The opening of the Capital Beltway in the 1960s and I-95 in the 1970s diverted some of the traffic that traveled from Baltimore across the Potomac River Bridge to Virginia. But in the meantime, the Washington suburbs have spread outward. And two major highways, Central Avenue and U.S. 50, cross Highway 301 and its median, increasing the traffic flow.
John Greene, manager of the new 20,250-square-foot Lowe's home supply store, on five acres in the Bowie stretch of the median, says that this part of Prince George's is growing so fast, the two-month-old store may need to expand.
"We're finding that the property really is not large enough for the area," he said.
But the highway median location is ideal for Dominion Saddlery, manager Judy Farnsworth said.
"We're in between two racetracks, Marlboro Prince George's County Equestrian Center and Bowie," she said. "There is obvious easy access. We get a lot of people who go by for a month or two, then just stop by to see what we have. They're not always horse people, either."
Bennie Jones, who keeps 60 hogs on what's left of his father's 50-acre farm in the median around Mitchellville, recalled a time when "it wasn't two highways here. The southbound lane is the new one." Jones, 64, said that when he was young, the highway was one lane in each direction, which was adequate for traffic back then.
"When I was a kid, we were about the only one in here, because it was all farmland," said Jones, whose house trailer is surrounded by junked cars he keeps for parts.

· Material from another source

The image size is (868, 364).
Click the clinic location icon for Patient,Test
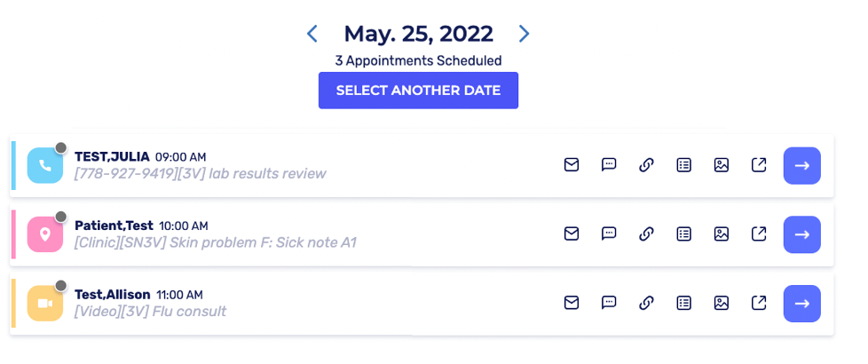(x=45, y=234)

"I get a little money out of these hogs and a little money out of that junk," said Jones. "Eventually, I'm gonna have to move the hogs out; there's too many people around here now."
His granddaughter, Bianca Sharps, 9, agreed: "It's hard to sleep because the cars come down and make a lot of noise."
Among the people of the median are tenants of the Jones clan. They include Pauline Harris, 30, and Wayne Windsor, her 5-year-old nephew, who had stopped to look at the grazing horses on their way back from the store to the mobile home she shares with her sister Rita Windsor, 26, Windsor's husband, an auto mechanic, and six children.
They pay $75 a month in rent. Behind them is a field where they grow tomatoes, peppers, potatoes, corn and other vegetables. The field stretches over to the southbound side.
Their four school-aged children must walk down the dangerous shoulder on the northbound side to the next driveway to be picked up by the bus.
The bus drivers say it's "too dangerous to stop here, coming off the hill," Harris said.
"Hopefully, we won't be living here much longer," said Rita Windsor, apologizing for the state of their home and its surroundings. "I hope to get out of this place."
The women make a living planting, harvesting and stripping tobacco for a farmer in nearby Well's Corner. But their greatest ambition right now, they said, is to become full-fledged tenant farmers living on a full-fledged farm that is not in the median of U.S. 301.